Couverture médiatique d'HEC Paris dans la presse francophone
Dans une tribune pour Les Echos, le professeur de droit à HEC Paris Alberto Alemanno défend la mise en place d'une bien plus grandes transparence en ce qui les concerne les relations entre lobbyistes et législateurs : "C'est la condition sine qua non d'un exercice démocratique et sincère de ce cinquième pouvoir. C'est aussi la seule manière pour dissiper les doutes sur l'immixtion du secteur privé dans la rédaction de la loi."
Les Echos observe que le financement des banques devient plus difficile, notamment en raison des politiques plus restrictives des banques centrales. Interrogé, le professeur de finance à HEC Paris Jean-Edouard Colliard commente : "En économie bancaire, les crédits font les dépôts. Comme la hausse des taux engagée depuis l'an dernier a justement pour conséquence de restreindre la distribution de crédits, il est parfaitement normal que la base de dépôts diminue à son tour."
Interrogé par Le Monde, Jean-Edouard Colliard explicite les failles de la régulation financière : "Une fois qu’on se trouve en situation de crise, il est trop tard : pour les banques 'too big to fail', il n’y a pas d’autre solution que de les aider. C’est pour cette raison qu’il est tellement important de faire en sorte de ne jamais se trouver dans cette situation."
Interviewé par Le Parisien, le professeur de finance à HEC Paris Jean-Edouard Colliard analyse la situation financière à la suite du rachat de Crédit Suisse : "A long terme, si les banques voient leur valorisation boursière chuter mais que c'est une surréaction du marché vite corrigée, il n'y a aucun impact.
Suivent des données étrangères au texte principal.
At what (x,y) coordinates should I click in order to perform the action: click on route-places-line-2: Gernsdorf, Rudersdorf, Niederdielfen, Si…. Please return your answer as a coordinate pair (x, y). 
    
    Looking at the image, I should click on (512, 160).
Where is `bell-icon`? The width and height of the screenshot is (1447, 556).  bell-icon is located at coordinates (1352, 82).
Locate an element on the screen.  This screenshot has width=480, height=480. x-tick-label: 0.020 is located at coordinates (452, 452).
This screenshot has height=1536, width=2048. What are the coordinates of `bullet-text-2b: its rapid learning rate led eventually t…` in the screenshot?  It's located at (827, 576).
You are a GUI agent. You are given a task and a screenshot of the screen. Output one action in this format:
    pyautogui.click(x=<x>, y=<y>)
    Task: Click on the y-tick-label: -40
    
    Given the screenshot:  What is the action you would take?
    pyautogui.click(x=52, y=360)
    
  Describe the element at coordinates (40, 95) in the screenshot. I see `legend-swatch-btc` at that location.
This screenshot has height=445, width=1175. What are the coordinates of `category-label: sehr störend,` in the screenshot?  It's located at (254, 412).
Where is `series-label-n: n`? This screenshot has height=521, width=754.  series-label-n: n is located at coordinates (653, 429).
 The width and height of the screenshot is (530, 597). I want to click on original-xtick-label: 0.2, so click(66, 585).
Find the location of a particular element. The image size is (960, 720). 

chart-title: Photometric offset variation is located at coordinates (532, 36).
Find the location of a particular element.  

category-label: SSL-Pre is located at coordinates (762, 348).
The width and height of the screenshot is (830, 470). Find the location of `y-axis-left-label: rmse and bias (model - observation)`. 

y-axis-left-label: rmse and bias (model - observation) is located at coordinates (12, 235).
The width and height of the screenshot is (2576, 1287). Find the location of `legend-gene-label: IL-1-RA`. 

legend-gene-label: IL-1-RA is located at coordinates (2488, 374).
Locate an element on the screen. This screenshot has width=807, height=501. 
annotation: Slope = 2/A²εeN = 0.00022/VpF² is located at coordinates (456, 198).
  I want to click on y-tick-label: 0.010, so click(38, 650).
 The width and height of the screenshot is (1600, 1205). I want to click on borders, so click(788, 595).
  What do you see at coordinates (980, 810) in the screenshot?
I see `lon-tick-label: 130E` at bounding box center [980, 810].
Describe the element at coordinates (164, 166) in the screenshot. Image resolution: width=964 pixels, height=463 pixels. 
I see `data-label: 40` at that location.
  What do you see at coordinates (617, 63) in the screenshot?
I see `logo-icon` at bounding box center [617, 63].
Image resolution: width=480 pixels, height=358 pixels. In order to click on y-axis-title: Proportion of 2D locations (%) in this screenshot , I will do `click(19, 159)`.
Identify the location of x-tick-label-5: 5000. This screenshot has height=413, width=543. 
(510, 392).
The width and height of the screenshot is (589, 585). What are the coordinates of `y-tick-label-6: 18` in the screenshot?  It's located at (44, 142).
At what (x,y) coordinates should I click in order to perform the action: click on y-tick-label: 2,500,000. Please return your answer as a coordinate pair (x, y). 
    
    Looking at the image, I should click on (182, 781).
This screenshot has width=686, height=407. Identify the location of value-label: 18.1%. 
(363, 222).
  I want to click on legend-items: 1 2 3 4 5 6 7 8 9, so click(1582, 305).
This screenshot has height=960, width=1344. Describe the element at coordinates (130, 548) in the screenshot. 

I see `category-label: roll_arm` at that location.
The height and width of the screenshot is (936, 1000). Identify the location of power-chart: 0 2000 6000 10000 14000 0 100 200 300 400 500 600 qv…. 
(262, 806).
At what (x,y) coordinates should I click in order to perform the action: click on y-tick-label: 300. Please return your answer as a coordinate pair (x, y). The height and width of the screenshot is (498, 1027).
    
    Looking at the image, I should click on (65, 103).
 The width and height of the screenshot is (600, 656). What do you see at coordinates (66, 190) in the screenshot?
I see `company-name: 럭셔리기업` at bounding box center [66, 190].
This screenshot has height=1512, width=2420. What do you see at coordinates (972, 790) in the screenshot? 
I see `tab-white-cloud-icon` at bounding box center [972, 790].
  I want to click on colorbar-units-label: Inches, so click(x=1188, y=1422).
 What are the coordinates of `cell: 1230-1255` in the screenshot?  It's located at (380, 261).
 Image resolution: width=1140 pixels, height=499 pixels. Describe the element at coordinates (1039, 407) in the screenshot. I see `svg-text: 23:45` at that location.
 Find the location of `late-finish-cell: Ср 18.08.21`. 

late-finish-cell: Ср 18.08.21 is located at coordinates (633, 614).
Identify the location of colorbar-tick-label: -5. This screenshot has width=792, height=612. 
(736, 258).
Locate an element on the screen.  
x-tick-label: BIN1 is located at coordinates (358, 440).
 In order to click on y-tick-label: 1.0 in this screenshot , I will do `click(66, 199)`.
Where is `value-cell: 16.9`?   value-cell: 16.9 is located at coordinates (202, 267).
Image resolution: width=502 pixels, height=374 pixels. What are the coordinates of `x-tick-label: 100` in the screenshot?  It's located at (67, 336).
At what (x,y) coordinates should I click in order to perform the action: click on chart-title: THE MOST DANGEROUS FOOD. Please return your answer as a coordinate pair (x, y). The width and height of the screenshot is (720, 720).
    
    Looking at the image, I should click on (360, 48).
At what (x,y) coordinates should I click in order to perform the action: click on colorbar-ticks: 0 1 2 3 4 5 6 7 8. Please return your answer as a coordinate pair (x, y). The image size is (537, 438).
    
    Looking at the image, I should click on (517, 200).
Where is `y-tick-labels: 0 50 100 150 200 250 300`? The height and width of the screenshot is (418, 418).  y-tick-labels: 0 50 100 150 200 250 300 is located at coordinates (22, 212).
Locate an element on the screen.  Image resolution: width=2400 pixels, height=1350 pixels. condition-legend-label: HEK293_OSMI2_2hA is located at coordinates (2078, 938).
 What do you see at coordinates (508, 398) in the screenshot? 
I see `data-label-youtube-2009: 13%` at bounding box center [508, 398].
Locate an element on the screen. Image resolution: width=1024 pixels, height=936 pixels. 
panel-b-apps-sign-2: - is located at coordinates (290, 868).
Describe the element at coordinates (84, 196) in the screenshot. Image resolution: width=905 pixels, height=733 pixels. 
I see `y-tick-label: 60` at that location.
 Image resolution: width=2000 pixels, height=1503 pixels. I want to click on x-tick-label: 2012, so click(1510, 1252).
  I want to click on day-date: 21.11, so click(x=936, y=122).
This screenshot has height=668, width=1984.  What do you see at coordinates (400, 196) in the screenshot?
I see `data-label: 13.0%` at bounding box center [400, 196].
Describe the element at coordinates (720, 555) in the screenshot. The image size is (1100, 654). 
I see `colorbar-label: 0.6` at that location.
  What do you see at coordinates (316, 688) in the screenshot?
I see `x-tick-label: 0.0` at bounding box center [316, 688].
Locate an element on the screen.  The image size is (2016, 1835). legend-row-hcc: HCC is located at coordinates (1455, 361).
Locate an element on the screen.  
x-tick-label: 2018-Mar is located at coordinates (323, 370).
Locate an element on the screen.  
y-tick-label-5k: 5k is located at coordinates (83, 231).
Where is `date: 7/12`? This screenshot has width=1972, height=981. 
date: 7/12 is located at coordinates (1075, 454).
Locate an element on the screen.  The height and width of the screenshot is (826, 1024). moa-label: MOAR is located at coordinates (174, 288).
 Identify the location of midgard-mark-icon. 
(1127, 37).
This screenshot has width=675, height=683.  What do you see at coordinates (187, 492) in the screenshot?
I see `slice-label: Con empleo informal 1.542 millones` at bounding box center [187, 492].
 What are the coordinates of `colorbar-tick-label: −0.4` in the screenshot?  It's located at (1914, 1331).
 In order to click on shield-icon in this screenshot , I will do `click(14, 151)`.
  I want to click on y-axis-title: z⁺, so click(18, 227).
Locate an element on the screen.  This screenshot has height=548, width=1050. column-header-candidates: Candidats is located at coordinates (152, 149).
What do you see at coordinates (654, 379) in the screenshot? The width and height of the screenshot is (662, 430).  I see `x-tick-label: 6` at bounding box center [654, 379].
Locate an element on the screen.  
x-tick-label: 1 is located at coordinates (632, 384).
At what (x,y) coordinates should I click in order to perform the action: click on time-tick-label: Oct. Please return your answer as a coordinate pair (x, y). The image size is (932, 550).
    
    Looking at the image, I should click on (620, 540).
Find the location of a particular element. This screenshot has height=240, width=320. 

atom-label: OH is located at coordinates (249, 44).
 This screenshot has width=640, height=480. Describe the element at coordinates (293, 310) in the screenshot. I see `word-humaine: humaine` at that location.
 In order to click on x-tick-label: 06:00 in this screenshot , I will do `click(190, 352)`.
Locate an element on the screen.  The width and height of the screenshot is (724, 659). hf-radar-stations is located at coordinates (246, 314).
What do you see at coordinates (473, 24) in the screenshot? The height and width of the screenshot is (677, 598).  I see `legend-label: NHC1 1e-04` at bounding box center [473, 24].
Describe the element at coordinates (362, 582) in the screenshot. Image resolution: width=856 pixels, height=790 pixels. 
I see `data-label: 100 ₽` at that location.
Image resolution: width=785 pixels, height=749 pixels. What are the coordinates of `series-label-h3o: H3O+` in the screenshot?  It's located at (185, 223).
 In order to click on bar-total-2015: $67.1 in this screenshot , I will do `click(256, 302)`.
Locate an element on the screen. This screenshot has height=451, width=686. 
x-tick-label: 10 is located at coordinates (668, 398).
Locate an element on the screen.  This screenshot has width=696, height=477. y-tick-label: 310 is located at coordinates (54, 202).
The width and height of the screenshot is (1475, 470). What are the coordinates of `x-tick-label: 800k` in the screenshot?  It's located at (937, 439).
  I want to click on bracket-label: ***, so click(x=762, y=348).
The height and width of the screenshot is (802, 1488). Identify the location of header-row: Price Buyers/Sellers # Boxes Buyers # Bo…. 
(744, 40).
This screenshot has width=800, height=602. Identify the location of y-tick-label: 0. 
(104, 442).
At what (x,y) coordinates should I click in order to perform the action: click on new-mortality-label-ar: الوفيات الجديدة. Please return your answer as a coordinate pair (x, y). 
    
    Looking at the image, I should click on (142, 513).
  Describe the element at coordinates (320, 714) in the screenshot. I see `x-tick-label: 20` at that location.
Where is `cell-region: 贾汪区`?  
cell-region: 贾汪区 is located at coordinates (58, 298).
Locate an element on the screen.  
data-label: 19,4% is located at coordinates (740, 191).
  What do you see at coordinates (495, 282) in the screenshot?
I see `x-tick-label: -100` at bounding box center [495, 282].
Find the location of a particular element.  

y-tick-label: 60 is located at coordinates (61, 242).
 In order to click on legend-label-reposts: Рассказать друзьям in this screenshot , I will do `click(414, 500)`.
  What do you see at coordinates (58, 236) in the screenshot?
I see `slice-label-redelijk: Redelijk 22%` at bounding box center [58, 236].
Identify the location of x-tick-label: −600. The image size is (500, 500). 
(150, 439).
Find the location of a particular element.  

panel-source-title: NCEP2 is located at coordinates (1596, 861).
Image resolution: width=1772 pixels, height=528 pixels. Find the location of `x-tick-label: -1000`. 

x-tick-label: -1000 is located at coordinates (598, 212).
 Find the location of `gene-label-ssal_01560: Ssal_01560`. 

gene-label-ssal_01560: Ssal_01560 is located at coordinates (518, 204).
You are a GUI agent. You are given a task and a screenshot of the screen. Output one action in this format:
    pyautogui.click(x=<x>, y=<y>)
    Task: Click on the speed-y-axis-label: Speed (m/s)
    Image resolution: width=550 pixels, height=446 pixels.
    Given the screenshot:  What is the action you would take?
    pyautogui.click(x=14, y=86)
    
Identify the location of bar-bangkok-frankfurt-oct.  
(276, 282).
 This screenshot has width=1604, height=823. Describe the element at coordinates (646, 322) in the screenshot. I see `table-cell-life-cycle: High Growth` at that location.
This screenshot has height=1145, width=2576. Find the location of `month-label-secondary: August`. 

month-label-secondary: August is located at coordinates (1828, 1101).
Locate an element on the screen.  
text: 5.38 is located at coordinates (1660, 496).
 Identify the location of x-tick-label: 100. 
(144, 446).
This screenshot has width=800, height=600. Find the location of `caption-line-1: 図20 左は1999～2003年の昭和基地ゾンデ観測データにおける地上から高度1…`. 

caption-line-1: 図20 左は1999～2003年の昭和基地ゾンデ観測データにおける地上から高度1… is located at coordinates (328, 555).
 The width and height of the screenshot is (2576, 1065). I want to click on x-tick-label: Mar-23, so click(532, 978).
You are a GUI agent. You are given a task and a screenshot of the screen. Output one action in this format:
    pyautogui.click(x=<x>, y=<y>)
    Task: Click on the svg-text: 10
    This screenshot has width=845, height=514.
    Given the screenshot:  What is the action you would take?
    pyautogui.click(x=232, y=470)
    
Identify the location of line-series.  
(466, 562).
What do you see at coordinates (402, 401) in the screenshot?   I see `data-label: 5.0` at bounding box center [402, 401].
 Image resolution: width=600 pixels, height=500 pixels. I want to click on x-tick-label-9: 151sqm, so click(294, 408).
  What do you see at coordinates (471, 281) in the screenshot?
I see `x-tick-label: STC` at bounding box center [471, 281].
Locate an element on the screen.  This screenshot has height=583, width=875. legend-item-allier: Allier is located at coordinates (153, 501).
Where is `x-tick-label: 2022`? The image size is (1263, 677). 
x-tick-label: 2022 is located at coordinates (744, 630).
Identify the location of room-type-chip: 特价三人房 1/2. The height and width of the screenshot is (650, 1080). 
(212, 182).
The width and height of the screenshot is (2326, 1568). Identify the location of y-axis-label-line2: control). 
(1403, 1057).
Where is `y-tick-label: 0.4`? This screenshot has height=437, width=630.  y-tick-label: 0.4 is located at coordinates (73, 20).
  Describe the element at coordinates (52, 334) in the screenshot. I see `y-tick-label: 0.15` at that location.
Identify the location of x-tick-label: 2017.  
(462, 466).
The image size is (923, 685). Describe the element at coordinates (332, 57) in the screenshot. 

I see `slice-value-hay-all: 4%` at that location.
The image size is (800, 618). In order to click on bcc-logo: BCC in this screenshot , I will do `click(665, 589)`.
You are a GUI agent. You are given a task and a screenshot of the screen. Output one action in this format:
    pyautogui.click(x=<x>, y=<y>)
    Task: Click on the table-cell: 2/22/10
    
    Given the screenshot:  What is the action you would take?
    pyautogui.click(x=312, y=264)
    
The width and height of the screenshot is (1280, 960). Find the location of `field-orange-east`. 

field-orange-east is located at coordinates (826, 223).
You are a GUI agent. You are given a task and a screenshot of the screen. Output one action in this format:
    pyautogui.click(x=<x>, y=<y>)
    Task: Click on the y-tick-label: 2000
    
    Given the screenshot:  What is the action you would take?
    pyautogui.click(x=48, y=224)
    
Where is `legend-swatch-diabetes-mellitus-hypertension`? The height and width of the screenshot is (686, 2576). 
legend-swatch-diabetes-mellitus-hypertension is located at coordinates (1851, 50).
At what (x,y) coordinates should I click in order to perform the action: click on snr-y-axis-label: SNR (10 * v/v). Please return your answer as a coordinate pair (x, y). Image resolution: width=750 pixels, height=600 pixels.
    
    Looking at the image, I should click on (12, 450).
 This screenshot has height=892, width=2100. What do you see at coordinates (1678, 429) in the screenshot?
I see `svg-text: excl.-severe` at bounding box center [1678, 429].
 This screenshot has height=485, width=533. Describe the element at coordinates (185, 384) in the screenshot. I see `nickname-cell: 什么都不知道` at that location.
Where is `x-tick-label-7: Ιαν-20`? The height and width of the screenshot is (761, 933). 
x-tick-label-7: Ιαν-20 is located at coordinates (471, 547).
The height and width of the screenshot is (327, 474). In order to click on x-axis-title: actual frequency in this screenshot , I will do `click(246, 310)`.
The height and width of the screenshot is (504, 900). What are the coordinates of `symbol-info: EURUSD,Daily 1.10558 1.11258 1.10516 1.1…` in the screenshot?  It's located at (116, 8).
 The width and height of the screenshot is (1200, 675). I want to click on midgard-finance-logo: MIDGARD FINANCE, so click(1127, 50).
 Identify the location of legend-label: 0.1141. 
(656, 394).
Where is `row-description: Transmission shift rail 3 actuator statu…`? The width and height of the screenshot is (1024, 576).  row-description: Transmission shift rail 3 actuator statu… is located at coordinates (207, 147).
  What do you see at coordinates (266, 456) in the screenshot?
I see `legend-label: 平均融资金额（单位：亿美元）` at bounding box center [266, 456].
Le problème survient si, entretemps, l'épargnant pense que c'est le signal d'une mauvaise santé de la banque."
Dans une tribune publiée dans Les Echos Solution, le professeur à HEC Paris Etienne Krieger fait le point sur les différences entre une startup et une PME, notamment en ce qui concerne le rythme de croissance, la capacité technique et commerciale à adresser un marché considérable, le montant des valorisations...
L'Agefi dévoile les résultats du dernier classement HEC-DowJones des sociétés de capital investissement ayant enregistré les meilleures performances sur le segment du LBO mid-market à l’échelle mondiale pour 2022.
Interrogé par Le Monde, Pascal Quiry, professeur de finance à HEC Paris, commente la bonne santé des entreprises françaises cotées en Bourse : "Pour la première fois, la capitalisation boursière de Paris a dépassé celle de Londres. Ces résultats sont sains, car les entreprises sont très peu endettées et leurs taux de marge se situent en haut de la fourchette de 8 %-13 %."
Pour Capital, le professeur à HEC Paris Philippe Pelé-Clamour clarifie la situation des entreprises occidentales installées en Russie et ayant décidé de quitter, ou non, le territoire : "Toutes les entreprises étrangères, issues de pays dits hostiles, présentes en Russie sont soumises au contrôle d’une commission spéciale, créée par le gouvernement. Ce qui génère un problème de cohérence entre la décision de l’entreprise et la réalité administrative."
Dans un article du Journal du Dimanche qui s'interroge sur la façon dont les professeurs de l'enseignement supérieur peuvent tirer parti de ChatGPT, le professeur de finance à HEC Paris Johan Hombert explique : "ChatGPT a eu 2/20 à mes examens. Car il s'agit d'analyser des tableaux de chiffres, une situation complexe, et d'en tirer des conclusions opérationnelles. Une entreprise n'embauchera pas un diplômé de HEC pour faire ce qu'une machine peut effectuer en quelques secondes."
La volonté en France de taxer les milliardaires est-elle motivée par une "détestation des riches" ? Dans L'Express, le professeur de finance à HEC Paris Augustin Landier nuance: "Il n’y a pas de pathologie spécifiquement française en la matière. La véritable pathologie française, c’est celle de la méfiance" vis-à-vis de la réussite entrepreneuriale.